Repository layout
The on-disk shape of a kura archive: the directory tree, what each file is, and the manifest fields.
A capture writes one self-contained repository. Everything it produces, records, sidecars, media, views, styling, and the manifest, lives under a single root, and every internal reference is a relative path, so the folder is movable and opens with no network.
Where it lands
The root is <out>/youtube/<root>, where <out> is -o/--out (default $HOME/data/kura, or $KURA_OUT) and <root> is the canonical target identity:
| Target | Root |
|---|---|
Channel @MKBHD |
@mkbhd |
Video dQw4w9WgXcQ |
video-dqw4w9wgxcq |
Playlist PLxxxx |
playlist-plxxxx |
Search lofi mix |
search-lofi-mix |
Album <id> |
the lowercased album id |
A channel keeps its @handle (lowercased); a video, playlist, and search are prefixed by kind and lowercased so the path is unambiguous and case-stable.

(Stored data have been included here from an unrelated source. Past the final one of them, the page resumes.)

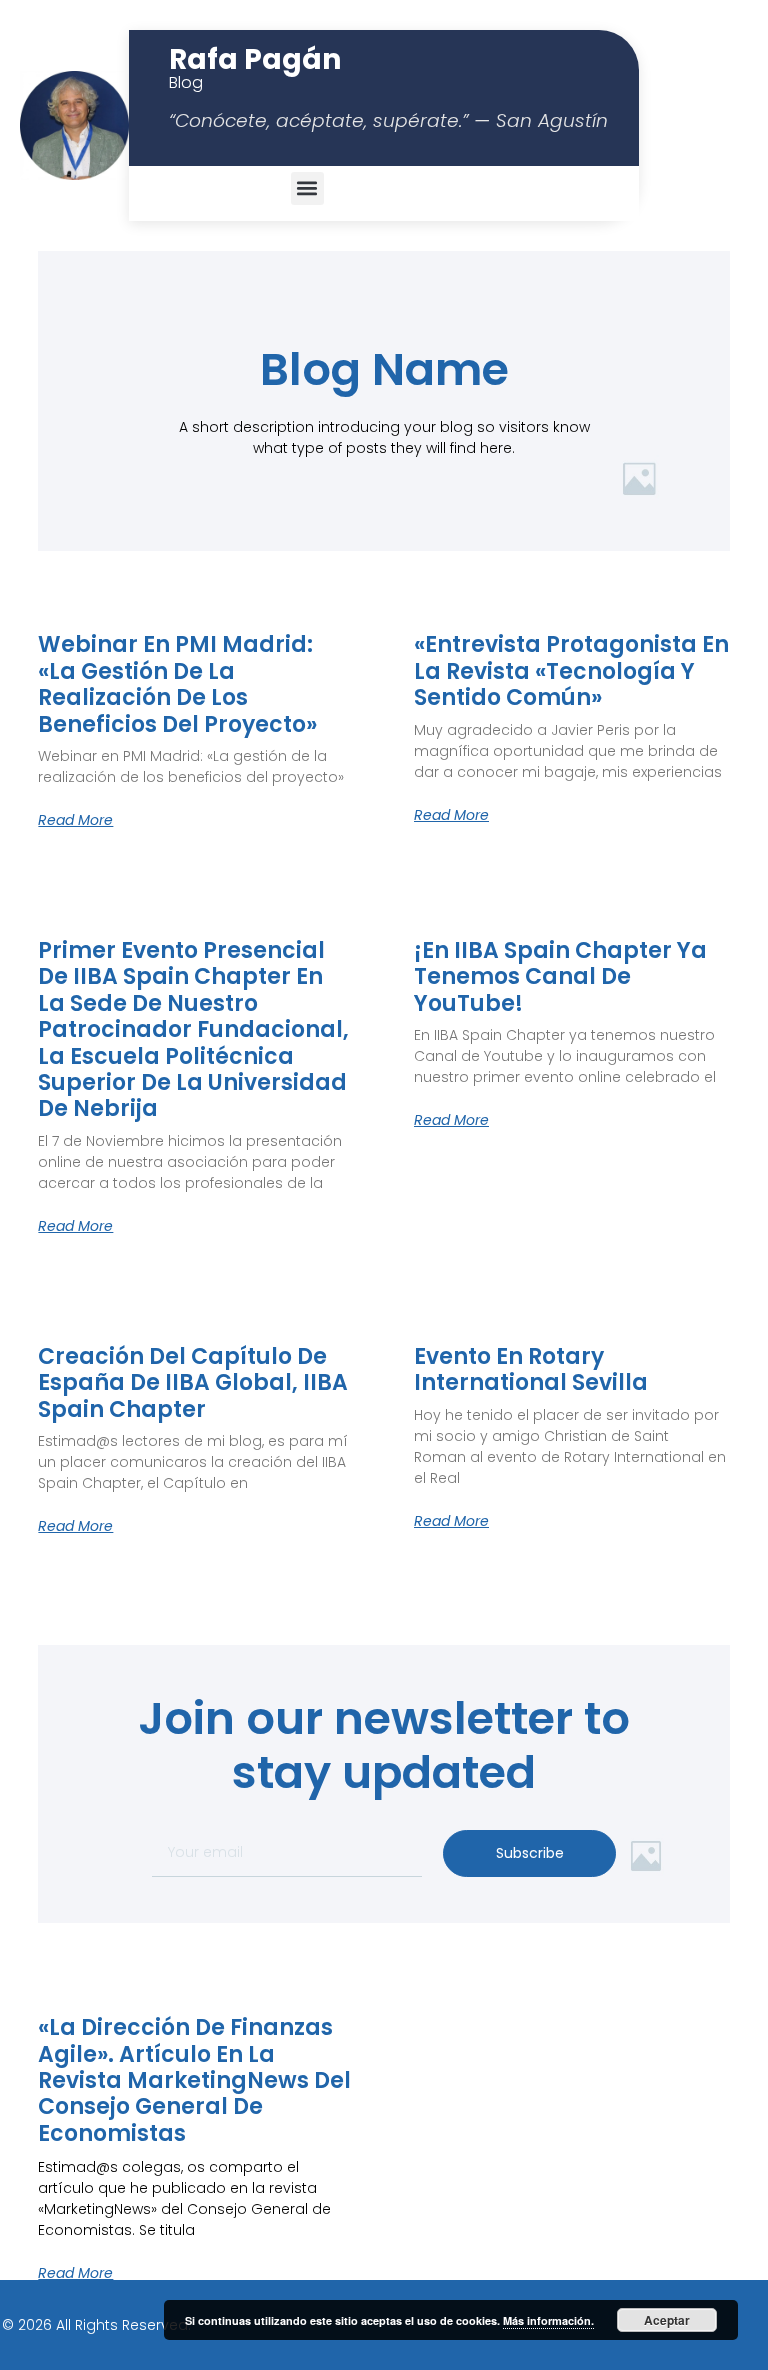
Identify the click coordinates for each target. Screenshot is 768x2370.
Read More (75, 820)
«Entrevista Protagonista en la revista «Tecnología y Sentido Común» (571, 671)
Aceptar (667, 2320)
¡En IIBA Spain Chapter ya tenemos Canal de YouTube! (560, 977)
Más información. (548, 2320)
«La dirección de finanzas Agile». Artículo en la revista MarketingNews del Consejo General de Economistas (194, 2081)
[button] (307, 188)
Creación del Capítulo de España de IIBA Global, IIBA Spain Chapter (193, 1383)
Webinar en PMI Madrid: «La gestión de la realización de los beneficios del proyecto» (177, 685)
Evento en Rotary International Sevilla (531, 1370)
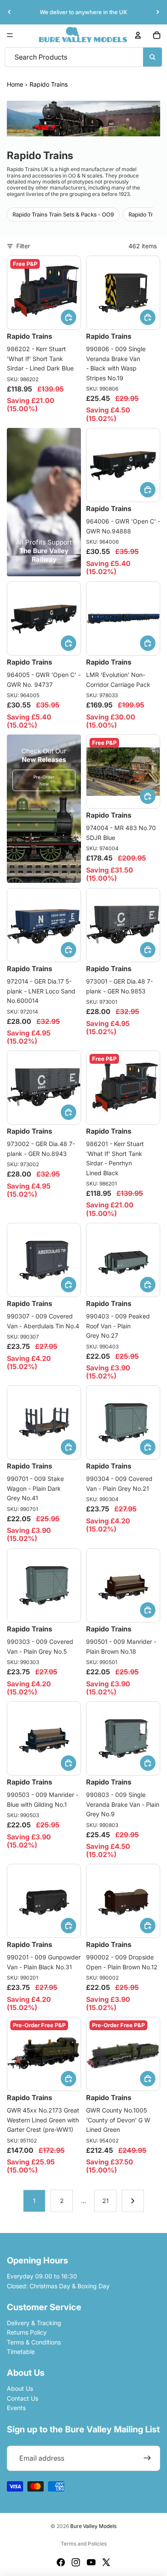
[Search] (152, 57)
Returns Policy (27, 2332)
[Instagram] (76, 2562)
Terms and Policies (84, 2543)
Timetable (21, 2351)
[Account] (137, 35)
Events (16, 2407)
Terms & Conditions (34, 2342)
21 (105, 2200)
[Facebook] (61, 2562)
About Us (20, 2388)
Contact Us (22, 2398)
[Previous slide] (9, 12)
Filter (23, 246)
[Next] (132, 2201)
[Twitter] (106, 2562)
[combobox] (62, 57)
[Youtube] (91, 2562)
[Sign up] (147, 2459)
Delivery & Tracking (34, 2322)
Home (15, 84)
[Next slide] (157, 12)
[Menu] (10, 35)
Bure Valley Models (93, 2526)
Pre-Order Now (43, 780)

A channel @handle is also resolved to its UC... id internally and recorded in the manifest.
Two captures of the same target land in the same repo and merge.
The tree
A channel capture of @mkbhd looks like this:
$HOME/data/kura/youtube/@mkbhd/
├── manifest.json # the repository index: target, depth, counts, range, stamps, gaps
├── index.html # the browsable archive home, inert
├── README.md # the Markdown index
├── channel.json # the captured channel record
├── videos/ # canonical records, the source of truth, plus sidecars
│ ├── <vid>.json # canonical youtube.Video JSON, one per video
│ ├── <vid>.raw.json # the untouched upstream payload, beside it
│ ├── <vid>.comments.json # captured comments (when --comments)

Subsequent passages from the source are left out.